# [Work required]
Revise the entries below so that every "GUI agent" becomes "UI agent", and leave everything else unchanged.

# [Dataset records]
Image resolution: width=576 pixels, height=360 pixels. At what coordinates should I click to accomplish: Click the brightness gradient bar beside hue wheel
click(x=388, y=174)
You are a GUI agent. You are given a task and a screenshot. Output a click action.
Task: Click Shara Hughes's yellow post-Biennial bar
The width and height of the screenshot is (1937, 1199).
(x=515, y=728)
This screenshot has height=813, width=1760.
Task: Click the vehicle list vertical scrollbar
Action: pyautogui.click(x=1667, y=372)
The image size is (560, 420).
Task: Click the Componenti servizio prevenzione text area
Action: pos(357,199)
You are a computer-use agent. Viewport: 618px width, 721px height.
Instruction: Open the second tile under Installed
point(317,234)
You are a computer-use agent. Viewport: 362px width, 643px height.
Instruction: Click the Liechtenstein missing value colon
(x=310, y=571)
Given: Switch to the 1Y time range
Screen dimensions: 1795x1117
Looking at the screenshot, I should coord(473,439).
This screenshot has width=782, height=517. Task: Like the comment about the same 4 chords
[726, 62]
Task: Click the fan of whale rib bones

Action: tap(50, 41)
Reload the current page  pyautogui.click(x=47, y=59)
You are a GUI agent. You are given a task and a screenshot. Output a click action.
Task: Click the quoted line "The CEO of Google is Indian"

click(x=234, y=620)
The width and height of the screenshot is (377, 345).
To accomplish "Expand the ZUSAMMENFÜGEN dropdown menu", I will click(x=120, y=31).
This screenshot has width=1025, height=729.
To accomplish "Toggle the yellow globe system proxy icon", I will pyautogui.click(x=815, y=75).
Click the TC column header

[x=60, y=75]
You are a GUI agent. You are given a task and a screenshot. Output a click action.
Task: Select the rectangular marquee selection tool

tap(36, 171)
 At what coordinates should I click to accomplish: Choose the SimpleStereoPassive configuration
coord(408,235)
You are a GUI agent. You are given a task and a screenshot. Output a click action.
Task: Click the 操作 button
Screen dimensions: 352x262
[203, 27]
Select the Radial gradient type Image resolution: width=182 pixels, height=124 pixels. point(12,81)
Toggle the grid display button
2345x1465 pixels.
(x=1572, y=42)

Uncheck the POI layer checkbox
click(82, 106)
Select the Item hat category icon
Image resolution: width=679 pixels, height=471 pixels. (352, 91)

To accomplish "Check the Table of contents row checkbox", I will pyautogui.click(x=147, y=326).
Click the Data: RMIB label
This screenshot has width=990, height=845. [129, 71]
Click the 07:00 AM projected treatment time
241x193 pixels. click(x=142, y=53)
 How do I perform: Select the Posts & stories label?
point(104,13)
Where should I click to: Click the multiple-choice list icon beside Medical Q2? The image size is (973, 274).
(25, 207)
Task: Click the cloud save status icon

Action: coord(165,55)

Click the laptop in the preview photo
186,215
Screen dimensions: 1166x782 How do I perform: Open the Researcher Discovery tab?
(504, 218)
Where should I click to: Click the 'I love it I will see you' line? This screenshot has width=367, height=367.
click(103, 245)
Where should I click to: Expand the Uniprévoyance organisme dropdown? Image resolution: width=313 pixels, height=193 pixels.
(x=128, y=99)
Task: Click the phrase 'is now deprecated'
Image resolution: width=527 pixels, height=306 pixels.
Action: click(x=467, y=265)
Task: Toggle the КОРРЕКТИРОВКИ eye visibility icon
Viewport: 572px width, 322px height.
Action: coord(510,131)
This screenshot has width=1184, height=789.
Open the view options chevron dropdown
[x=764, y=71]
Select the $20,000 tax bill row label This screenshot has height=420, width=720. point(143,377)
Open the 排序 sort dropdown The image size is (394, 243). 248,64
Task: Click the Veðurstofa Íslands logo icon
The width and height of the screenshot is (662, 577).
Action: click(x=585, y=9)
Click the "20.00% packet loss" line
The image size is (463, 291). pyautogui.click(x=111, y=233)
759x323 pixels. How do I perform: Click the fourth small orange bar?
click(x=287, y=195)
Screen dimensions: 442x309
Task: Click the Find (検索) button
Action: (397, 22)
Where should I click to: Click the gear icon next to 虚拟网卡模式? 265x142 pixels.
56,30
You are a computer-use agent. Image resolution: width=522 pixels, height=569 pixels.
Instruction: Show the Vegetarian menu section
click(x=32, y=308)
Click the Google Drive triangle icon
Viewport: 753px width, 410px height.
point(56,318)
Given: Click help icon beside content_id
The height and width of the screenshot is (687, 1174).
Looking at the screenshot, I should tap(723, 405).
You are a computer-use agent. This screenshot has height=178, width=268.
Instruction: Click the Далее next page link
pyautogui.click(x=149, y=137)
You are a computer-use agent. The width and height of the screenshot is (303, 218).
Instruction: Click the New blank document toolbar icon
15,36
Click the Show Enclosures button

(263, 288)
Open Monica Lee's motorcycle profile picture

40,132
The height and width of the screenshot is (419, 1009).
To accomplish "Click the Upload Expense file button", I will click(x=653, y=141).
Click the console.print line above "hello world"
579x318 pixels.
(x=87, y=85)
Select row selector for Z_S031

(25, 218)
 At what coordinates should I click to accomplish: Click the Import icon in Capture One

# [The response]
Image resolution: width=576 pixels, height=360 pixels. At what coordinates should I click to accomplish: Click the brightness gradient bar beside hue wheel
click(x=388, y=174)
You are a UI agent. You are given a task and a screenshot. Output a click action.
Task: Click Shara Hughes's yellow post-Biennial bar
The width and height of the screenshot is (1937, 1199).
(x=515, y=728)
This screenshot has height=813, width=1760.
Task: Click the vehicle list vertical scrollbar
Action: pyautogui.click(x=1667, y=372)
The image size is (560, 420).
Task: Click the Componenti servizio prevenzione text area
Action: pos(357,199)
You are a computer-use agent. Viewport: 618px width, 721px height.
Instruction: Open the second tile under Installed
point(317,234)
You are a computer-use agent. Viewport: 362px width, 643px height.
Instruction: Click the Liechtenstein missing value colon
(x=310, y=571)
Given: Switch to the 1Y time range
Screen dimensions: 1795x1117
Looking at the screenshot, I should coord(473,439).
This screenshot has width=782, height=517. Task: Like the comment about the same 4 chords
[726, 62]
Task: Click the fan of whale rib bones

Action: tap(50, 41)
Reload the current page  pyautogui.click(x=47, y=59)
You are a UI agent. You are given a task and a screenshot. Output a click action.
Task: Click the quoted line "The CEO of Google is Indian"

click(x=234, y=620)
The width and height of the screenshot is (377, 345).
To accomplish "Expand the ZUSAMMENFÜGEN dropdown menu", I will click(x=120, y=31).
This screenshot has width=1025, height=729.
To accomplish "Toggle the yellow globe system proxy icon", I will pyautogui.click(x=815, y=75).
Click the TC column header

[x=60, y=75]
You are a UI agent. You are given a task and a screenshot. Output a click action.
Task: Select the rectangular marquee selection tool

tap(36, 171)
 At what coordinates should I click to accomplish: Choose the SimpleStereoPassive configuration
coord(408,235)
You are a UI agent. You are given a task and a screenshot. Output a click action.
Task: Click the 操作 button
Screen dimensions: 352x262
[203, 27]
Select the Radial gradient type Image resolution: width=182 pixels, height=124 pixels. point(12,81)
Toggle the grid display button
2345x1465 pixels.
(x=1572, y=42)

Uncheck the POI layer checkbox
click(82, 106)
Select the Item hat category icon
Image resolution: width=679 pixels, height=471 pixels. (352, 91)

To accomplish "Check the Table of contents row checkbox", I will pyautogui.click(x=147, y=326).
Click the Data: RMIB label
This screenshot has width=990, height=845. [129, 71]
Click the 07:00 AM projected treatment time
241x193 pixels. click(x=142, y=53)
 How do I perform: Select the Posts & stories label?
point(104,13)
Where should I click to: Click the multiple-choice list icon beside Medical Q2? The image size is (973, 274).
(25, 207)
Task: Click the cloud save status icon

Action: coord(165,55)

Click the laptop in the preview photo
186,215
Screen dimensions: 1166x782 How do I perform: Open the Researcher Discovery tab?
(504, 218)
Where should I click to: Click the 'I love it I will see you' line? This screenshot has width=367, height=367.
click(103, 245)
Where should I click to: Expand the Uniprévoyance organisme dropdown? Image resolution: width=313 pixels, height=193 pixels.
(x=128, y=99)
Task: Click the phrase 'is now deprecated'
Image resolution: width=527 pixels, height=306 pixels.
Action: click(x=467, y=265)
Task: Toggle the КОРРЕКТИРОВКИ eye visibility icon
Viewport: 572px width, 322px height.
Action: coord(510,131)
This screenshot has width=1184, height=789.
Open the view options chevron dropdown
[x=764, y=71]
Select the $20,000 tax bill row label This screenshot has height=420, width=720. point(143,377)
Open the 排序 sort dropdown The image size is (394, 243). 248,64
Task: Click the Veðurstofa Íslands logo icon
The width and height of the screenshot is (662, 577).
Action: click(x=585, y=9)
Click the "20.00% packet loss" line
The image size is (463, 291). pyautogui.click(x=111, y=233)
759x323 pixels. How do I perform: Click the fourth small orange bar?
click(x=287, y=195)
Screen dimensions: 442x309
Task: Click the Find (検索) button
Action: (397, 22)
Where should I click to: Click the gear icon next to 虚拟网卡模式? 265x142 pixels.
56,30
You are a computer-use agent. Image resolution: width=522 pixels, height=569 pixels.
Instruction: Show the Vegetarian menu section
click(x=32, y=308)
Click the Google Drive triangle icon
Viewport: 753px width, 410px height.
point(56,318)
Given: Click help icon beside content_id
The height and width of the screenshot is (687, 1174).
Looking at the screenshot, I should tap(723, 405).
You are a computer-use agent. This screenshot has height=178, width=268.
Instruction: Click the Далее next page link
pyautogui.click(x=149, y=137)
You are a computer-use agent. The width and height of the screenshot is (303, 218).
Instruction: Click the New blank document toolbar icon
15,36
Click the Show Enclosures button

(263, 288)
Open Monica Lee's motorcycle profile picture

40,132
The height and width of the screenshot is (419, 1009).
To accomplish "Click the Upload Expense file button", I will click(x=653, y=141).
Click the console.print line above "hello world"
579x318 pixels.
(x=87, y=85)
Select row selector for Z_S031

(25, 218)
 At what coordinates should I click to accomplish: Click the Import icon in Capture One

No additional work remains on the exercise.